82 Runden drehte Michael Schumacher, die schnellste davon in 1:18,020 Minuten. Damit war Schumacher 1,3 Sekunden schneller ald der zweitplatzierte Ricardo Zonta im Toyota. Lediglich ein Dreher bremste kurz den Eifer des Rekord-Weltmeisters, der in einem Ferrari F2004 mit aktuellem V8-Motor angetreten war. Bruder Ralf war im zweiten Toyota als Dritter schon 1,8 Sekunden langsamer.

Erst auf Rang vier folgte Weltmeister Fernando Alonso, der einen Renault R25 des Vorjahres mit eingebremstemZehnzylinder-Motor pilotierte. Hinter Ferrari-Testfahrer Luca Badoer, der ebenfalls im 2005er Auto mit V10 unterwegs war, platzierte sich schließlich Giancarlo Fisichella, der die erste Ausfahrt im neuen Renault R26 machte.

Optisch unterschiedet sich der R26 hauptsächlich durch die nach unten wesentlich stärker eingezogenen Seitenkästen.
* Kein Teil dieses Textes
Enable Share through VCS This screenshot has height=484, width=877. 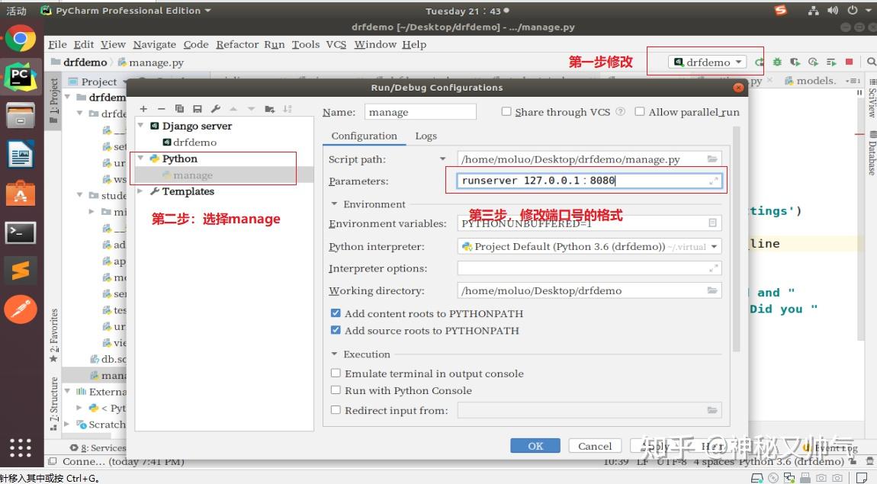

Fisichella fuhr 39 Runden, die schnellste davon in 1:20,555 Minuten - zweieinhalb Sekunden langsamer als der Interims-Ferrari.

Jerez-Test, Tag 1. Alle Bestzeiten:

1. M.Schumacher, Ferrari: 1:18.020 min.
2. Zonta, Toyota: 1:19.348 min.
3. R.Schumacher, Toyota: 1:19.866 min.
4. Alonso, Renault: 1:19.929 min.
5. Badoer, Ferrari: 1:20.091 min.
6. Fisichella, Renault: 1:20.555 min.
7. Coulthard, Red Bull-Ferrari: 1:21.986 min.